Starring Chris Evans, Song Kang-ho, John Hurt, Tilda Swinton, Jamie Bell, Octavia Spencer, Ed Harris, Ewen Bremner, Go Ah-sung, Alison Pill
Directed by Bong Joon-ho
After reviewing the Snowpiercer graphic novels, I was really stoked to see what Boon Jong-Ho would make of them on-screen. Unfortunately, I wasn’t as thrilled with the results as I thought I’d be. Snowpiercer is a very entertaining film that moves quite briskly, but for a story all about class struggle I found it to be rather shallow. Tilda Swinton is brilliant in her supporting role, though. Definitely well-made and worth watching, but I guess I expected something more cerebral than this was. Even still, a great English debut for Bong.

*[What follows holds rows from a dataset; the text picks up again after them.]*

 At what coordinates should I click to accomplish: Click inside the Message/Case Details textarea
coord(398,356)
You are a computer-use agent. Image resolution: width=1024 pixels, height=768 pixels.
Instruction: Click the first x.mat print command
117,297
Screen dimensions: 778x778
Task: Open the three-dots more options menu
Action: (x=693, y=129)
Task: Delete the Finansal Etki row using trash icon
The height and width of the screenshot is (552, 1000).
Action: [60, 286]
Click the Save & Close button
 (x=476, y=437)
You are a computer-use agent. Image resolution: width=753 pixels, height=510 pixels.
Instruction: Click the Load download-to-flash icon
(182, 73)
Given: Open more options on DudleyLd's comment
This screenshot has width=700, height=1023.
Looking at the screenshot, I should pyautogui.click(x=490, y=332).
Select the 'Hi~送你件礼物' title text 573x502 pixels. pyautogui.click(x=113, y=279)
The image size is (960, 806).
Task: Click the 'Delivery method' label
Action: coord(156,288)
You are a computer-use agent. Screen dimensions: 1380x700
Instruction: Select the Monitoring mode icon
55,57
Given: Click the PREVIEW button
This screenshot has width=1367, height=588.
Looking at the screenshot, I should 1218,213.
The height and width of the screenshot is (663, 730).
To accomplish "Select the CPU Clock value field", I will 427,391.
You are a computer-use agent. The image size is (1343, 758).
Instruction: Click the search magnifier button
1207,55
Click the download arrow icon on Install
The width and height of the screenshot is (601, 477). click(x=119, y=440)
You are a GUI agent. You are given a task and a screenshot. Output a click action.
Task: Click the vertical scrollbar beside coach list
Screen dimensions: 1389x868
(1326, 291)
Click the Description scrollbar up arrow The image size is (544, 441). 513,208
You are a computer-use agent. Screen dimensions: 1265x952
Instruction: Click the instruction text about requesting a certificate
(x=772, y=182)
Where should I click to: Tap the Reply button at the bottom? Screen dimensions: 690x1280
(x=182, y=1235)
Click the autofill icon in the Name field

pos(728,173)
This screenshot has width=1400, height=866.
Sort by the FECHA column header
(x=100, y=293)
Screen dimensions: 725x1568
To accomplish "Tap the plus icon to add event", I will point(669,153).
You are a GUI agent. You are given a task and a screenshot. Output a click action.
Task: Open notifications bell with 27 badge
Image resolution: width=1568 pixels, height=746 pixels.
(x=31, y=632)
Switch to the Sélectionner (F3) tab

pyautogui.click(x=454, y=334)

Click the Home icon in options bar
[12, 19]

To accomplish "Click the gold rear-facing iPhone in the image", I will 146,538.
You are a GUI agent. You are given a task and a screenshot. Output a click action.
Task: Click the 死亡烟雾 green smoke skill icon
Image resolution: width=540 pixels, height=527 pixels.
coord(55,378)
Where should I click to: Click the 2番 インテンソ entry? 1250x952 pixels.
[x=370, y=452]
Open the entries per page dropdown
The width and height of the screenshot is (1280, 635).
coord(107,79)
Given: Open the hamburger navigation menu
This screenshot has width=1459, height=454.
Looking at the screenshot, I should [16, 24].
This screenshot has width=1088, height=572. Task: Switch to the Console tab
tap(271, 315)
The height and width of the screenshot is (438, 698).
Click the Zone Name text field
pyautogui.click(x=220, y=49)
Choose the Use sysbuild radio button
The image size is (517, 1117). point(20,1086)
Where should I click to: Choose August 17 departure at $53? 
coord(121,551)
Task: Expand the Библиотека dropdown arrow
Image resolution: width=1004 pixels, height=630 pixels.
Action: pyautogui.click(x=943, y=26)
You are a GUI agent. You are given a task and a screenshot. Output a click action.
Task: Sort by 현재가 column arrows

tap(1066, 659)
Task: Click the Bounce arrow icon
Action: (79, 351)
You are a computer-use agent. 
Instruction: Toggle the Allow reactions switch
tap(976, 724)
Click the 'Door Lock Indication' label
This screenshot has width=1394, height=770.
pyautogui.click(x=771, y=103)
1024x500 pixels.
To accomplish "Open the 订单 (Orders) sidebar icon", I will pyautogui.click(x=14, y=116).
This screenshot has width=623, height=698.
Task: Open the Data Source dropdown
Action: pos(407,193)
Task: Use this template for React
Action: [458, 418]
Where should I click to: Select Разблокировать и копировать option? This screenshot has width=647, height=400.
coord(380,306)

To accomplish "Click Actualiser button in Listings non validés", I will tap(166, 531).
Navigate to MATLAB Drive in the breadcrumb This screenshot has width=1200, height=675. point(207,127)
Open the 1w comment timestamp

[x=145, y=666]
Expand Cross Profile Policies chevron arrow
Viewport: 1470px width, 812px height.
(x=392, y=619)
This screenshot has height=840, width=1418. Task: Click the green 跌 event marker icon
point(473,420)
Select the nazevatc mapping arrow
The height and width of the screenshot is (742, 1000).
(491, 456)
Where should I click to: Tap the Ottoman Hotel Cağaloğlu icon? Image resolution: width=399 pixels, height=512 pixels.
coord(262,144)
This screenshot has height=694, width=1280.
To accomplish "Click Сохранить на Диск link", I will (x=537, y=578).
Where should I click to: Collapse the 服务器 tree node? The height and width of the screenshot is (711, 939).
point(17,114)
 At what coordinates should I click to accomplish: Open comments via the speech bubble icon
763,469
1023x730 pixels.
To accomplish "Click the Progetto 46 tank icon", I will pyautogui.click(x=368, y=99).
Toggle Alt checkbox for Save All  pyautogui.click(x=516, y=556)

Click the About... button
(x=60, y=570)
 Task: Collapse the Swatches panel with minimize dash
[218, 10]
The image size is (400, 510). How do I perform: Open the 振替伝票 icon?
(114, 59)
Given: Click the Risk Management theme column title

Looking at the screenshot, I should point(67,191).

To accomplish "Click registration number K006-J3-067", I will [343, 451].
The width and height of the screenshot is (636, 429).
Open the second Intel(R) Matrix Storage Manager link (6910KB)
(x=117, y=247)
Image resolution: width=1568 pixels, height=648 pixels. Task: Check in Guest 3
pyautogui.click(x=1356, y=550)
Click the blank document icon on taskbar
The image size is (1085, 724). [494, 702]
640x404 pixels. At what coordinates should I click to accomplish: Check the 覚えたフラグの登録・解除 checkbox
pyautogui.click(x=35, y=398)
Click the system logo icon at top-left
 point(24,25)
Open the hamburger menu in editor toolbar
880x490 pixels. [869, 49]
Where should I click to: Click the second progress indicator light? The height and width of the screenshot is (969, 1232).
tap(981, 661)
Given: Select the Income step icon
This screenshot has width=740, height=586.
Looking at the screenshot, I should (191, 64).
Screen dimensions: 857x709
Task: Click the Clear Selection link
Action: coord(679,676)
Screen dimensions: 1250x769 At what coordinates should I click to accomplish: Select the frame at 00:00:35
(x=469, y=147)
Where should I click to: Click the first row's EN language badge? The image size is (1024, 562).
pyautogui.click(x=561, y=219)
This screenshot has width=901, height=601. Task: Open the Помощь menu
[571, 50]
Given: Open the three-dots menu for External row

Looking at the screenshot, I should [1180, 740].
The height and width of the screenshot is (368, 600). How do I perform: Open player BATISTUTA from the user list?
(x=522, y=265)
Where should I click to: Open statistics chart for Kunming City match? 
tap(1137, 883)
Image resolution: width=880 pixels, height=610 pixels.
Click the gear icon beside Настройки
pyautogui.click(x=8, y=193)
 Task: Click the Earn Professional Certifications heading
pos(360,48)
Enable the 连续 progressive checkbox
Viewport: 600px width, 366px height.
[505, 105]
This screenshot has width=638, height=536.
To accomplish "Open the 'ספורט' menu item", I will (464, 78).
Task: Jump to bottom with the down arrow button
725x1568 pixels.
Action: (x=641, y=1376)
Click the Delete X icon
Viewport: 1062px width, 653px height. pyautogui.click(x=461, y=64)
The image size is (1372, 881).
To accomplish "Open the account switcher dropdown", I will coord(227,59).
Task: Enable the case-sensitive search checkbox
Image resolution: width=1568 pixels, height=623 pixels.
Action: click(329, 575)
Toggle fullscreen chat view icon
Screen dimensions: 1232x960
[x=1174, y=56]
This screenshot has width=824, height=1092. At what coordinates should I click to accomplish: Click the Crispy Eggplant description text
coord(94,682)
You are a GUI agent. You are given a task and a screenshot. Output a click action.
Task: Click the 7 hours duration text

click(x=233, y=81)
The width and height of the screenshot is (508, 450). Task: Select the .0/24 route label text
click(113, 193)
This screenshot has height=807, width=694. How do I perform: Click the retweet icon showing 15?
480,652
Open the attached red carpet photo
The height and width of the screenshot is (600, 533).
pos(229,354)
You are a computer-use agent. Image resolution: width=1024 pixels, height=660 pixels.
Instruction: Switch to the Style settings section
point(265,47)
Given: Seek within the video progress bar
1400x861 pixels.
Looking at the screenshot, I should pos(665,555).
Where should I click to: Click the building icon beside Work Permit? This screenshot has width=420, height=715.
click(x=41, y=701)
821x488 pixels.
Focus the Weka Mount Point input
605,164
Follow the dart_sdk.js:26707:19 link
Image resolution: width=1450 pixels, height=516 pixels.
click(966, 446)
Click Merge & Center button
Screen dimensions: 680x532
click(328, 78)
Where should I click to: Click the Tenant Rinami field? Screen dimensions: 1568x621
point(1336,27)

Brotherhood of Blades [繡春刀] (2014)
Starring Chang Chen, Ye Qing, Chin Shih-Chieh, Wang Qian-Yuan, Ethan Li Dong-Xue, Nie Yuan, Zhao Li-Xin
Directed by Lu Yang
I think I might like Brotherhood of Blades better on a second watch. I would have my 50% knowledge of what was going on to build on, and I wouldn’t have any expectations that it was a wuxia film. It’s actually a period-set action drama with no supernatural elements, so I was rather disappointed that it didn’t live up to my expectations. As a period drama it excels, though. Fantastic costumes go a long way, and the cast Brotherhood of Blades wear some damn fine duds. The fights aren’t all that special, though, with unhealthy amounts of uninspired choreography, quick-cut editing, and the shutter speed thing from Saving Private Ryan. It makes for action that is VERY modern, and I’m just too old school to embrace it. Yes, even in 2015 when these techniques are at least 15 years old. If you like Chinese costume dramas and modern action, you should definitely try this one.